* Requirement
Using the listing below, set down exactly the lines starting at the line that contains "[Go back] (600, 137)" and ending at the line that contains "[Facebook social link] (1165, 45)", both included, and no others.

* Extracted records
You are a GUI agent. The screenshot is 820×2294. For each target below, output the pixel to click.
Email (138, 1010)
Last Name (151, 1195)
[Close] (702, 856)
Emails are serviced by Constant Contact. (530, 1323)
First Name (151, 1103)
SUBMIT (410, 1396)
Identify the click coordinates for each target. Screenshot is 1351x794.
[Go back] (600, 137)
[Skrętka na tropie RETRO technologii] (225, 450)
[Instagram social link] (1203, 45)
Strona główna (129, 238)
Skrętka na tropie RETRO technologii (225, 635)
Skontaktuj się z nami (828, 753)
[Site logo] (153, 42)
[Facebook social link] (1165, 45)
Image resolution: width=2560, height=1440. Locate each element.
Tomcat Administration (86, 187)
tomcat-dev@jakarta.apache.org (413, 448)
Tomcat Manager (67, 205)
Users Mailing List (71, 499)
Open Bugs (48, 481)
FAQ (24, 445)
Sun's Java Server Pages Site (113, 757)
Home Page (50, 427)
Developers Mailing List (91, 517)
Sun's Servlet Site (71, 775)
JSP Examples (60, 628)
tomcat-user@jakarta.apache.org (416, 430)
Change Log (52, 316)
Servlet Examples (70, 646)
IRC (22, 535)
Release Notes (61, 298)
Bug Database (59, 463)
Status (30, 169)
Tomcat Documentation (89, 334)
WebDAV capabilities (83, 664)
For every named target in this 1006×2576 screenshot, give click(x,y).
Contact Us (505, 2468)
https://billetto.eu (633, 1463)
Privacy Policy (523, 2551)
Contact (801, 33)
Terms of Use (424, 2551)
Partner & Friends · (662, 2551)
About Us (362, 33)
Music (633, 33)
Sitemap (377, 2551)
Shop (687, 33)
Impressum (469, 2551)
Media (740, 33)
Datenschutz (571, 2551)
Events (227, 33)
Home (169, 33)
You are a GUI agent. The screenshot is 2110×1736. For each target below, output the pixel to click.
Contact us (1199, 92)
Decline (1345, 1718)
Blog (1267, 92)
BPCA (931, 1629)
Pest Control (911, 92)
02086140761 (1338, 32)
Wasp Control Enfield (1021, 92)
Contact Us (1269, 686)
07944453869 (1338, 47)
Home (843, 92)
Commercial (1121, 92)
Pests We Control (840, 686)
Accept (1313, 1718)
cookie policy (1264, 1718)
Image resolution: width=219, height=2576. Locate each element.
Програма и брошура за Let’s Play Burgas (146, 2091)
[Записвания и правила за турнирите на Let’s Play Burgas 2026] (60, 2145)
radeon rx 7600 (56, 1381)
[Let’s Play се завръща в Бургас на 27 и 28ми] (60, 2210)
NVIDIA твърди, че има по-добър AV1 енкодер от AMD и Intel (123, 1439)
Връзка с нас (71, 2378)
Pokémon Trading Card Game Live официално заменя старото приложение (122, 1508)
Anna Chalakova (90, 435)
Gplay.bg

* Answer box
[Go back] (600, 137)
[Skrętka na tropie RETRO technologii] (225, 450)
[Instagram social link] (1203, 45)
Strona główna (129, 238)
Skrętka na tropie RETRO technologii (225, 635)
Skontaktuj się z nami (828, 753)
[Site logo] (153, 42)
[Facebook social link] (1165, 45)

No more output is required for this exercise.